ASU Football: College Football Player Movements- What it Means for Unionization
Over the last few weeks, we have seen college football players come together to raise their voice to help navigate their needs during this pandemic. The #WeAreUnited movement was created by Pac-12 football players as a way to ask for specific demands that they in order need to feel safe and secure during the football season.
Some of those needs and reasons for the #WeAreUnited movement as posted by the Players Tribune are as follows:
"To ensure future generations of college athletes will be treated fairly, #WeAreUnited.

Data under study

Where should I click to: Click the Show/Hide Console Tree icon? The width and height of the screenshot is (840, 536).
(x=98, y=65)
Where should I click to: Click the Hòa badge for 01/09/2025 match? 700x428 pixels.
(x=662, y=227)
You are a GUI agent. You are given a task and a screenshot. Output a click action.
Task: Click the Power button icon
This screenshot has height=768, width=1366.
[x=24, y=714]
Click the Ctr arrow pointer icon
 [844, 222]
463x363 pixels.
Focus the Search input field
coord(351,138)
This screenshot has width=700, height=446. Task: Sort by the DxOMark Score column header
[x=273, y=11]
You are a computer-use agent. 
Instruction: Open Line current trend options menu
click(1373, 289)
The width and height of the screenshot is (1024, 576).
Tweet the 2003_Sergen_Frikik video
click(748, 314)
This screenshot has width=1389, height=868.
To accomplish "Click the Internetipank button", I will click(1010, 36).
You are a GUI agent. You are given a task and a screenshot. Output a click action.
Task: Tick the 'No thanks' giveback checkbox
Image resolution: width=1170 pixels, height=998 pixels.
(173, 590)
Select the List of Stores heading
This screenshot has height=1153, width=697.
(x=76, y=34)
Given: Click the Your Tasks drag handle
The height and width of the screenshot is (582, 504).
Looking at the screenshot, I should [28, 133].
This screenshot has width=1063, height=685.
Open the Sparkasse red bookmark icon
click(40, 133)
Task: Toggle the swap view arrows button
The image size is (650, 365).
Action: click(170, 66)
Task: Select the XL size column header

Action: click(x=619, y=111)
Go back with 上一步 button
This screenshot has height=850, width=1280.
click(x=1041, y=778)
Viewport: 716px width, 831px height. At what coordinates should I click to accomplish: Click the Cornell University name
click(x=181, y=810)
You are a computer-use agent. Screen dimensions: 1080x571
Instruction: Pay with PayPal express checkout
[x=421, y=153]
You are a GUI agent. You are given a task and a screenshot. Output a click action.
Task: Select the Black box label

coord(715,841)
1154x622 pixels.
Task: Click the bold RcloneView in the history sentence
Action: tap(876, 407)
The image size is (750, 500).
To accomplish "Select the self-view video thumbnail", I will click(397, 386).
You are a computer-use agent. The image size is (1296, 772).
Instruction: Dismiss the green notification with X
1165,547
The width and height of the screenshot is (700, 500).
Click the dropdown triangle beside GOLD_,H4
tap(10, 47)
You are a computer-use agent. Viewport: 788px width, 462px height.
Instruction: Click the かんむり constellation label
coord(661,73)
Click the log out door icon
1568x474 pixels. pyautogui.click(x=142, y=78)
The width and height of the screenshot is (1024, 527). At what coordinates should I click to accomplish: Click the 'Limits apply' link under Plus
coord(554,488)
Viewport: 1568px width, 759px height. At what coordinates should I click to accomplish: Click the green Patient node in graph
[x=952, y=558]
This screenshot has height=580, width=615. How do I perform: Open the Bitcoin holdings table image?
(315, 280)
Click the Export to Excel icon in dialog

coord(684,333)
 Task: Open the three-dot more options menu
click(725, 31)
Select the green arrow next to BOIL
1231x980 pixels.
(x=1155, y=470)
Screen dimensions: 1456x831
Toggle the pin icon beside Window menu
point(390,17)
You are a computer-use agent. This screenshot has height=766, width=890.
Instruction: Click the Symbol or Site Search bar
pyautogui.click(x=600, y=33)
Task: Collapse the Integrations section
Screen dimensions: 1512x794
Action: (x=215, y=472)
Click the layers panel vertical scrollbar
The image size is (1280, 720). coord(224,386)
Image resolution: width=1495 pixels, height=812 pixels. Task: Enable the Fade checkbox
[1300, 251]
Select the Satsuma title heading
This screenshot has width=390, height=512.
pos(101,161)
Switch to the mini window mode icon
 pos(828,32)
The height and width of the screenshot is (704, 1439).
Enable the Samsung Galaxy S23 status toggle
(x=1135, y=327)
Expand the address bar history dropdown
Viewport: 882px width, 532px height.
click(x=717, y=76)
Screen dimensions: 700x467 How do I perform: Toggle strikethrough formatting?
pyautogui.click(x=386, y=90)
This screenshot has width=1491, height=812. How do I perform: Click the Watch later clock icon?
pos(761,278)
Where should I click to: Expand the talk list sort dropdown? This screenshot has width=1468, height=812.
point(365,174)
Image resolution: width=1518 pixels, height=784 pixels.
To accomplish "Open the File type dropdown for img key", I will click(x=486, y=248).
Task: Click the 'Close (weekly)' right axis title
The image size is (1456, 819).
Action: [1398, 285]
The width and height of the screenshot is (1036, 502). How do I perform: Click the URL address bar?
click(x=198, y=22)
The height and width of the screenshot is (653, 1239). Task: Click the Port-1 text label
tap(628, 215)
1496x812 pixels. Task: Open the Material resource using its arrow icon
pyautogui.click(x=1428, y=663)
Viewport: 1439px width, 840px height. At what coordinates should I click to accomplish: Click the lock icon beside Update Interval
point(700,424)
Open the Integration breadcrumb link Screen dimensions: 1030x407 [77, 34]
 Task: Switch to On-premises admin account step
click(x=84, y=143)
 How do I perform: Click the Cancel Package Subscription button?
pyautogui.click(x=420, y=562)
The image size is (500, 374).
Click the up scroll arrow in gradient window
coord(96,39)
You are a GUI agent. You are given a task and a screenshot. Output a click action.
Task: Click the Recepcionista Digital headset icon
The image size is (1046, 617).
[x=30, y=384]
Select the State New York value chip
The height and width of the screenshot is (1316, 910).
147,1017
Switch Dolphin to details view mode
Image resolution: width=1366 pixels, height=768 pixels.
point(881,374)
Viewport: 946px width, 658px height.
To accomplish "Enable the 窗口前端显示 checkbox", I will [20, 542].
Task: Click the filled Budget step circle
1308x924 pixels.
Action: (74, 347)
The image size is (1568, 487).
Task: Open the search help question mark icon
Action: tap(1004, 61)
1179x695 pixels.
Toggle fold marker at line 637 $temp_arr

Exercise description
From the text on college football players and unionization, return the passage starting with "Some of those" and going on through "treated fairly, #WeAreUnited.", unchanged. The records come from a separate, unrelated source.

Response below
Some of those needs and reasons for the #WeAreUnited movement as posted by the Players Tribune are as follows:
"To ensure future generations of college athletes will be treated fairly, #WeAreUnited.